(Journey to the Heart of Darkness)
NEILL says:
A sense of uneasiness was first aroused when I noticed that I had been standing waiting for the bus for nearly an hour. So engrossed was I reading my work manual on common errors in user interface design that the time just magically flew by, as I’m sure you can imagine. Still, there comes a point where a fellow starts to wonder if it mightn’t be nice to hurry the show along, actually get home, have a spot of dinner, and so on. For me that point comes when it starts to rain. However, there were possible explanatory factors. It was, after all, the first day of the St. Giles’ fair, an annual event of extraordinary magnificence whereby a huge and stately stretch of historic central Oxford is given over for a couple of nights to flashing lights, dodgy food and rides of questionable safety run by gangs of thieving squinty-eyed pikeys. This obviously causes certain upheavals for traffic flow around the town, so I was in (relatively) forgiving and understanding mood when the number 6 finally lurched into sight around a corner of hot-dog-and-nougat vans. This, I thought, must be the reason it has taken an hour for the bus to travel the 500 metres from the station to here.

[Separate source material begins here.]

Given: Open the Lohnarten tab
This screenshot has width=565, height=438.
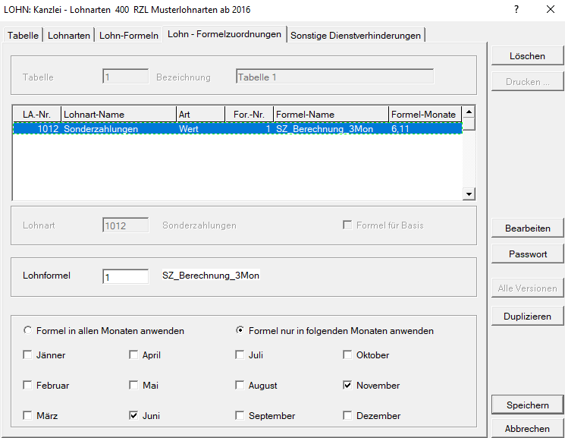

As it turns out, I was only half right. There was another factor, which quickly became apparent, which was that the bus driver was a semi-coherent newly-arrived Russian immigrant woman with no idea of the geography of Oxford, how to drive, or what buses are. There were many and varied high-points to this Ride of Terror. There were, for example, the comical looks on the faces of people waiting at bus stops along the roadside as we sailed by, oblivious to their outraged cries. There was the rather exciting moment when, swinging round a corner with delirious abandon, we ‘clonked’ a bollard. But the absolute high-point was when we drove up completely the wrong road, went round a roundabout the wrong way and ended up stuck in a three-way dead end at the bottom of Jericho with no way out but to reverse painfully slowly for about ten minutes back up the road while a long line of confused and outraged traffic behind us followed suit. Now the famous red flagships of the Oxford Bus Company are many things; spacious, accommodating… red. One thing they are not, and I can tell you this now, is manouverable.
The end of the journey afforded one final bit of fun. By this point I had realised that the captain our captain had little understanding of or patience for such trivial notions as ringing the bell, or what ‘bus stops’ mean. So there was a certain bizarre satisfaction in the moment when, as the bus careered past our stop, my fellow passengers and I rose to our feet and cried out, with one voice: “What the FUCK??!!!”
Please don’t think that I am in any way biased against women drivers, or for that matter Russians, immigrants or the mentally ill. Or even mentally ill Russian immigrant women bus drivers. No, my quarrel is with the employers. This may be pickiness on my part, but I would have thought that at some point in their training courses, the good chaps at the Oxford Bus Company might have seen fit to include such topics as ‘Driving’, or ‘Buses: What They Are And How They Work’ and so on and so forth. Still, what the hell do I know? Well, I know one thing: driving from one side of Oxford – Oxford! Not Mexico City or the Russian Steppe, Oxford!! – should not take two hours.